Politically, our ethnic plurality enriches the constitution of our governments in such a way that everybody feels carried along. The horse-trading that goes along with any election and the constitutional provision of 2/3 of the votes in 2/3 of the state of the federation allows for the peg of unity to be hammered into the soil almost every community. If it were not for the corruption that perverted the mind of our political class, we would have achieved enviable heights in democracy. Socially, a multiethnic society allows the advantage of variety of interactions, with people from various groups displaying various cultures, manners and dispositions. A divided Nigeria will be boring with monotony of same language, faith, culture, outlook and geography.
I would like to see our elite waking up to our responsibilities by taking all the necessary measures for the growth of a healthy nation. Let us graduate into being Nigerians, as Sanusi Lamido Sanusi once put it recently, abandoning the regional sentiments and acrimonies that preoccupied the minds of our predecessors. We can decide to turn the energy we are presently wasting in breeding hate into fostering mutual understanding, technological progress and economic prosperity in a society that will be characterized by good governance and democratic values. Instead of being slaves to a yesterday that failed us, we can be partners of a today that will usher in a better tomorrow for our children.
That future may start now if you, the reader, opens your heart to all Nigerians irrespective of their ethnic or religious identity; then a smile on your face wherever you meet them; then a warm greeting; then an effort to understand their point of view at the same time you persuasively put yours across, if you must differ; then cooperating with them in various ways to bring about the change in leadership that will pursue good governance for our collective benefit. I find it hypocritical to load everything on bad leadership when we are not willing to pay our civic dues as individuals. These are the measures, small and big, that will make our marriage work. It is the path followed by those nations that willingly made it.

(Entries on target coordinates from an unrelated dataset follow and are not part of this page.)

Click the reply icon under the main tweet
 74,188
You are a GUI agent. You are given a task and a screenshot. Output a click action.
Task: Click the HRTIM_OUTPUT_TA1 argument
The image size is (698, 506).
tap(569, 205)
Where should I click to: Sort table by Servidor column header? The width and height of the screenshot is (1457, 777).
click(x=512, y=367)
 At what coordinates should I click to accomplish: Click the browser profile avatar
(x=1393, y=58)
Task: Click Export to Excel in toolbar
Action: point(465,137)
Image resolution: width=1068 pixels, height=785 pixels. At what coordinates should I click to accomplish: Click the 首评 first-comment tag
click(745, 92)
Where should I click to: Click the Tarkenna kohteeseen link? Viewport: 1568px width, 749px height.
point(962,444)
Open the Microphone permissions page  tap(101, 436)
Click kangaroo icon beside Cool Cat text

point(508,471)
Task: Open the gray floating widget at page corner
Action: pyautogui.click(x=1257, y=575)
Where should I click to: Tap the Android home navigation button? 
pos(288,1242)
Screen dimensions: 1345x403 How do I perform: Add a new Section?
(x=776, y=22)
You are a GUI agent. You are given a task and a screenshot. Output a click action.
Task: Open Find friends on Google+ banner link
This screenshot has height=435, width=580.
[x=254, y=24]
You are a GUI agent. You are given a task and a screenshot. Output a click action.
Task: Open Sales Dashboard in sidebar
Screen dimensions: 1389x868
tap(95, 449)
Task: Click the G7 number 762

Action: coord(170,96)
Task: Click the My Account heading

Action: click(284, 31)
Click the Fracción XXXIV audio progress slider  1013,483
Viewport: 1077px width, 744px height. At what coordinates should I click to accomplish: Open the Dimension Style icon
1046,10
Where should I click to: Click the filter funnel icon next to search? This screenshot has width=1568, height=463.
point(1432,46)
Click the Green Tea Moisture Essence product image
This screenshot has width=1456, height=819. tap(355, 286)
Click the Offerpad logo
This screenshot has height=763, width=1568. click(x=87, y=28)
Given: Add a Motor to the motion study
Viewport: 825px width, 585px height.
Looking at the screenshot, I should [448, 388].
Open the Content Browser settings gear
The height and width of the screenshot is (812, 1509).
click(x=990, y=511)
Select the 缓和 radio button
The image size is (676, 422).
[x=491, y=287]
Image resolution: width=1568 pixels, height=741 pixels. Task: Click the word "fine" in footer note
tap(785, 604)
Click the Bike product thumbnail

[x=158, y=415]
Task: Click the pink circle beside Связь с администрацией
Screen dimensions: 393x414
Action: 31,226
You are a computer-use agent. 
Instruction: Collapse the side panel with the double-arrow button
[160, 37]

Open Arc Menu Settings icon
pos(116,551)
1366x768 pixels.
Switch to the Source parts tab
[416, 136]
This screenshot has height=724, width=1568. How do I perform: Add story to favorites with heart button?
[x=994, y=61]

In conclusion, my appeal may be dismissed by the ethnocentric as naive and praised as patriotic by the nationalist. No matter the manner in which it is received, I am walking away from the keyboard convinced, like Lord Lugard a century ago, that we are better off together than apart and that our differences, no matter how numerous, are not so insoluble to warrant a divorce as propounded by Qaddafi and other advocates of partition.